Assignment: A verbatim transcription of every record below is required.

== Given data ==

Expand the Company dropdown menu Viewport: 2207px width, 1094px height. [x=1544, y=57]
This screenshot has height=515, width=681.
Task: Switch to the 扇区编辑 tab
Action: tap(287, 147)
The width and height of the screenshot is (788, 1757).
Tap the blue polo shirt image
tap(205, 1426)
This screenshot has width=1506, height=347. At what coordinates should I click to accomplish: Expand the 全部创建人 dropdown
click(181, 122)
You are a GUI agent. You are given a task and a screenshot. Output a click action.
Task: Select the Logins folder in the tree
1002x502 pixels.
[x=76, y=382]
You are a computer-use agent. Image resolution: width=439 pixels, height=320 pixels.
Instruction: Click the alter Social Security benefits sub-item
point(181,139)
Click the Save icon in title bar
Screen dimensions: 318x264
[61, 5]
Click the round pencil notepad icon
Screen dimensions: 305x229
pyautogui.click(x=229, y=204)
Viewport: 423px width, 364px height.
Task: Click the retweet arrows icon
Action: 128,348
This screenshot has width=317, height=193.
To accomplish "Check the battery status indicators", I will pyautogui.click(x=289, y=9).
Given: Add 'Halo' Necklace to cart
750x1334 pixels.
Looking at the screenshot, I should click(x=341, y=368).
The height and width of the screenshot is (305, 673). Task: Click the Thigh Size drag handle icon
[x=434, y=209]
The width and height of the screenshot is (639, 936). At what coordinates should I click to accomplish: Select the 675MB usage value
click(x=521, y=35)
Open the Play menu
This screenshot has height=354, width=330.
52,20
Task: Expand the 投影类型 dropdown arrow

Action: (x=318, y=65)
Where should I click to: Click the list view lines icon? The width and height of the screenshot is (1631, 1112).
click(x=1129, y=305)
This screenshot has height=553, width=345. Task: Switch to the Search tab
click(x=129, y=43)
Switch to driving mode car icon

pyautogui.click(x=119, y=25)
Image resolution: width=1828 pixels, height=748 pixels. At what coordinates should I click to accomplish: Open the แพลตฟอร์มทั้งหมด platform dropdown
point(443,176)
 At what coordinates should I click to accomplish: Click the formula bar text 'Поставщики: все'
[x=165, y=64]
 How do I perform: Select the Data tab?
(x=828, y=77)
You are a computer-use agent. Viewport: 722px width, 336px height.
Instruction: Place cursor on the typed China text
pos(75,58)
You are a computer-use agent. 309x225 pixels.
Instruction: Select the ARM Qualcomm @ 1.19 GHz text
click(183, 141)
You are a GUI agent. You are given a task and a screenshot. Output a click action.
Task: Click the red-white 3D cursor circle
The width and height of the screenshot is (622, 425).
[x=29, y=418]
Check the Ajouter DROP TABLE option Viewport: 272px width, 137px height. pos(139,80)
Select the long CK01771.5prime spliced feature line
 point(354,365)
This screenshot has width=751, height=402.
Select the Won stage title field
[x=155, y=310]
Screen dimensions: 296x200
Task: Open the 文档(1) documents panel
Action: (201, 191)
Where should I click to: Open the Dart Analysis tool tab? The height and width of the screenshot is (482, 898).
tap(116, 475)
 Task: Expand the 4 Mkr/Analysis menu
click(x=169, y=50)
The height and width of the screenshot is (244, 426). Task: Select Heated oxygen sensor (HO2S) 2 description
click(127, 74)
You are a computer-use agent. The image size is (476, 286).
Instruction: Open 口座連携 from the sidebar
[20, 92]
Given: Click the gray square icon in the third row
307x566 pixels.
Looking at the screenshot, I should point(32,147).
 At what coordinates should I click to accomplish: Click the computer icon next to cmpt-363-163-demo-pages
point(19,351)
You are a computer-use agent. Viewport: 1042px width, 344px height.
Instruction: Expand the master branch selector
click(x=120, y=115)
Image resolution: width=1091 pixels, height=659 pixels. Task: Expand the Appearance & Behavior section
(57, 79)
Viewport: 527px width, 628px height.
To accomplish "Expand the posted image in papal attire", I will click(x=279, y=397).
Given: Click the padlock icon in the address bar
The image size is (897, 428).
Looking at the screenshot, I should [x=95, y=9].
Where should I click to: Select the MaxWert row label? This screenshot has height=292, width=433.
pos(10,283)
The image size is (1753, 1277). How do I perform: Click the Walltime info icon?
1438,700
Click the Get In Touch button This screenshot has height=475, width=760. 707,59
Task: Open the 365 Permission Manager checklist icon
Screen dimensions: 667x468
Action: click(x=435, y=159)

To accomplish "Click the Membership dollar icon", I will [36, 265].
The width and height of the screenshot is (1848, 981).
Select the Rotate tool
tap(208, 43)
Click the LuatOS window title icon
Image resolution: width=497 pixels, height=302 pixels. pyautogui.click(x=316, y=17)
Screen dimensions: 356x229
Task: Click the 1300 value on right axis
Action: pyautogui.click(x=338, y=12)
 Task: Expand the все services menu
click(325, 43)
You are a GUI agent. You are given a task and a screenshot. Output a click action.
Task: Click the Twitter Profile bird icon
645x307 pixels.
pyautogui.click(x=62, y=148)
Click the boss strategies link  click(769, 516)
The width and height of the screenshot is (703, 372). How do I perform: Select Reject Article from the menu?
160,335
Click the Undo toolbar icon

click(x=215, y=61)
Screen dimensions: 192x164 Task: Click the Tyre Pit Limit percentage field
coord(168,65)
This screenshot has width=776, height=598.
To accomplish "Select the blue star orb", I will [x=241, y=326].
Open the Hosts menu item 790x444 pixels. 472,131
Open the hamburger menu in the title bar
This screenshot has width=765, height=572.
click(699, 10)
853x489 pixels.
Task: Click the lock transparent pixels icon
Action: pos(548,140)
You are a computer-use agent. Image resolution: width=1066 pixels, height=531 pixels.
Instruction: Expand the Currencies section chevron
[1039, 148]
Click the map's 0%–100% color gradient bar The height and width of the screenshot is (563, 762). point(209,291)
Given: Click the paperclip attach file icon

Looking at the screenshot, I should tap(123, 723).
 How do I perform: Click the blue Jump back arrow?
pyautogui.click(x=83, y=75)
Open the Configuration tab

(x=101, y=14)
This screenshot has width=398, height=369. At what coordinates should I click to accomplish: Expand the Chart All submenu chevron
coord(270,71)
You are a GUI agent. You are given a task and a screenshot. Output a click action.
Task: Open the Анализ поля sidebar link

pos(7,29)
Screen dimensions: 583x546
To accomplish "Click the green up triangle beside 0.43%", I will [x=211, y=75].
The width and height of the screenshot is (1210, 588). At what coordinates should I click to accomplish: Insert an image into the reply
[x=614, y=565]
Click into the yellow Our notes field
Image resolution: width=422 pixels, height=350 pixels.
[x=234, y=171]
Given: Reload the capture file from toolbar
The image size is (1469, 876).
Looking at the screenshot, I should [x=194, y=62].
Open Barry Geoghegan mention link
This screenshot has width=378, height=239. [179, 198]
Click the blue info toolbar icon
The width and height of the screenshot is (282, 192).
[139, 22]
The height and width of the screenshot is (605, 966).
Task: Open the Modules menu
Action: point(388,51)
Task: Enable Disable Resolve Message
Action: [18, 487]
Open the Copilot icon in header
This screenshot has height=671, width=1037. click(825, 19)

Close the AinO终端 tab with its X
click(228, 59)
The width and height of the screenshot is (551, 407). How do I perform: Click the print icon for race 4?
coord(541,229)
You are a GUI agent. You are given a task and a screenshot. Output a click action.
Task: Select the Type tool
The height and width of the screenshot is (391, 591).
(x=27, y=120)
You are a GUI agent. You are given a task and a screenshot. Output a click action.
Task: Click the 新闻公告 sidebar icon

===

Written solution:
Expand the Company dropdown menu Viewport: 2207px width, 1094px height. [x=1544, y=57]
This screenshot has height=515, width=681.
Task: Switch to the 扇区编辑 tab
Action: tap(287, 147)
The width and height of the screenshot is (788, 1757).
Tap the blue polo shirt image
tap(205, 1426)
This screenshot has width=1506, height=347. At what coordinates should I click to accomplish: Expand the 全部创建人 dropdown
click(181, 122)
You are a GUI agent. You are given a task and a screenshot. Output a click action.
Task: Select the Logins folder in the tree
1002x502 pixels.
[x=76, y=382]
You are a computer-use agent. Image resolution: width=439 pixels, height=320 pixels.
Instruction: Click the alter Social Security benefits sub-item
point(181,139)
Click the Save icon in title bar
Screen dimensions: 318x264
[61, 5]
Click the round pencil notepad icon
Screen dimensions: 305x229
pyautogui.click(x=229, y=204)
Viewport: 423px width, 364px height.
Task: Click the retweet arrows icon
Action: 128,348
This screenshot has width=317, height=193.
To accomplish "Check the battery status indicators", I will pyautogui.click(x=289, y=9).
Given: Add 'Halo' Necklace to cart
750x1334 pixels.
Looking at the screenshot, I should click(x=341, y=368).
The height and width of the screenshot is (305, 673). Task: Click the Thigh Size drag handle icon
[x=434, y=209]
The width and height of the screenshot is (639, 936). At what coordinates should I click to accomplish: Select the 675MB usage value
click(x=521, y=35)
Open the Play menu
This screenshot has height=354, width=330.
52,20
Task: Expand the 投影类型 dropdown arrow

Action: (x=318, y=65)
Where should I click to: Click the list view lines icon? The width and height of the screenshot is (1631, 1112).
click(x=1129, y=305)
This screenshot has height=553, width=345. Task: Switch to the Search tab
click(x=129, y=43)
Switch to driving mode car icon

pyautogui.click(x=119, y=25)
Image resolution: width=1828 pixels, height=748 pixels. At what coordinates should I click to accomplish: Open the แพลตฟอร์มทั้งหมด platform dropdown
point(443,176)
 At what coordinates should I click to accomplish: Click the formula bar text 'Поставщики: все'
[x=165, y=64]
 How do I perform: Select the Data tab?
(x=828, y=77)
You are a computer-use agent. Viewport: 722px width, 336px height.
Instruction: Place cursor on the typed China text
pos(75,58)
You are a computer-use agent. 309x225 pixels.
Instruction: Select the ARM Qualcomm @ 1.19 GHz text
click(183, 141)
You are a GUI agent. You are given a task and a screenshot. Output a click action.
Task: Click the red-white 3D cursor circle
The width and height of the screenshot is (622, 425).
[x=29, y=418]
Check the Ajouter DROP TABLE option Viewport: 272px width, 137px height. pos(139,80)
Select the long CK01771.5prime spliced feature line
 point(354,365)
This screenshot has width=751, height=402.
Select the Won stage title field
[x=155, y=310]
Screen dimensions: 296x200
Task: Open the 文档(1) documents panel
Action: (201, 191)
Where should I click to: Open the Dart Analysis tool tab? The height and width of the screenshot is (482, 898).
tap(116, 475)
 Task: Expand the 4 Mkr/Analysis menu
click(x=169, y=50)
The height and width of the screenshot is (244, 426). Task: Select Heated oxygen sensor (HO2S) 2 description
click(127, 74)
You are a computer-use agent. The image size is (476, 286).
Instruction: Open 口座連携 from the sidebar
[20, 92]
Given: Click the gray square icon in the third row
307x566 pixels.
Looking at the screenshot, I should point(32,147).
 At what coordinates should I click to accomplish: Click the computer icon next to cmpt-363-163-demo-pages
point(19,351)
You are a computer-use agent. Viewport: 1042px width, 344px height.
Instruction: Expand the master branch selector
click(x=120, y=115)
Image resolution: width=1091 pixels, height=659 pixels. Task: Expand the Appearance & Behavior section
(57, 79)
Viewport: 527px width, 628px height.
To accomplish "Expand the posted image in papal attire", I will click(x=279, y=397).
Given: Click the padlock icon in the address bar
The image size is (897, 428).
Looking at the screenshot, I should [x=95, y=9].
Where should I click to: Select the MaxWert row label? This screenshot has height=292, width=433.
pos(10,283)
The image size is (1753, 1277). How do I perform: Click the Walltime info icon?
1438,700
Click the Get In Touch button This screenshot has height=475, width=760. 707,59
Task: Open the 365 Permission Manager checklist icon
Screen dimensions: 667x468
Action: click(x=435, y=159)

To accomplish "Click the Membership dollar icon", I will [36, 265].
The width and height of the screenshot is (1848, 981).
Select the Rotate tool
tap(208, 43)
Click the LuatOS window title icon
Image resolution: width=497 pixels, height=302 pixels. pyautogui.click(x=316, y=17)
Screen dimensions: 356x229
Task: Click the 1300 value on right axis
Action: pyautogui.click(x=338, y=12)
 Task: Expand the все services menu
click(325, 43)
You are a GUI agent. You are given a task and a screenshot. Output a click action.
Task: Click the Twitter Profile bird icon
645x307 pixels.
pyautogui.click(x=62, y=148)
Click the boss strategies link  click(769, 516)
The width and height of the screenshot is (703, 372). How do I perform: Select Reject Article from the menu?
160,335
Click the Undo toolbar icon

click(x=215, y=61)
Screen dimensions: 192x164 Task: Click the Tyre Pit Limit percentage field
coord(168,65)
This screenshot has width=776, height=598.
To accomplish "Select the blue star orb", I will [x=241, y=326].
Open the Hosts menu item 790x444 pixels. 472,131
Open the hamburger menu in the title bar
This screenshot has width=765, height=572.
click(699, 10)
853x489 pixels.
Task: Click the lock transparent pixels icon
Action: pos(548,140)
You are a computer-use agent. Image resolution: width=1066 pixels, height=531 pixels.
Instruction: Expand the Currencies section chevron
[1039, 148]
Click the map's 0%–100% color gradient bar The height and width of the screenshot is (563, 762). point(209,291)
Given: Click the paperclip attach file icon

Looking at the screenshot, I should tap(123, 723).
 How do I perform: Click the blue Jump back arrow?
pyautogui.click(x=83, y=75)
Open the Configuration tab

(x=101, y=14)
This screenshot has width=398, height=369. At what coordinates should I click to accomplish: Expand the Chart All submenu chevron
coord(270,71)
You are a GUI agent. You are given a task and a screenshot. Output a click action.
Task: Open the Анализ поля sidebar link

pos(7,29)
Screen dimensions: 583x546
To accomplish "Click the green up triangle beside 0.43%", I will [x=211, y=75].
The width and height of the screenshot is (1210, 588). At what coordinates should I click to accomplish: Insert an image into the reply
[x=614, y=565]
Click into the yellow Our notes field
Image resolution: width=422 pixels, height=350 pixels.
[x=234, y=171]
Given: Reload the capture file from toolbar
The image size is (1469, 876).
Looking at the screenshot, I should [x=194, y=62].
Open Barry Geoghegan mention link
This screenshot has width=378, height=239. [179, 198]
Click the blue info toolbar icon
The width and height of the screenshot is (282, 192).
[139, 22]
The height and width of the screenshot is (605, 966).
Task: Open the Modules menu
Action: point(388,51)
Task: Enable Disable Resolve Message
Action: [18, 487]
Open the Copilot icon in header
This screenshot has height=671, width=1037. click(825, 19)

Close the AinO终端 tab with its X
click(228, 59)
The width and height of the screenshot is (551, 407). How do I perform: Click the print icon for race 4?
coord(541,229)
You are a GUI agent. You are given a task and a screenshot. Output a click action.
Task: Select the Type tool
The height and width of the screenshot is (391, 591).
(x=27, y=120)
You are a GUI agent. You are given a task and a screenshot. Output a click action.
Task: Click the 新闻公告 sidebar icon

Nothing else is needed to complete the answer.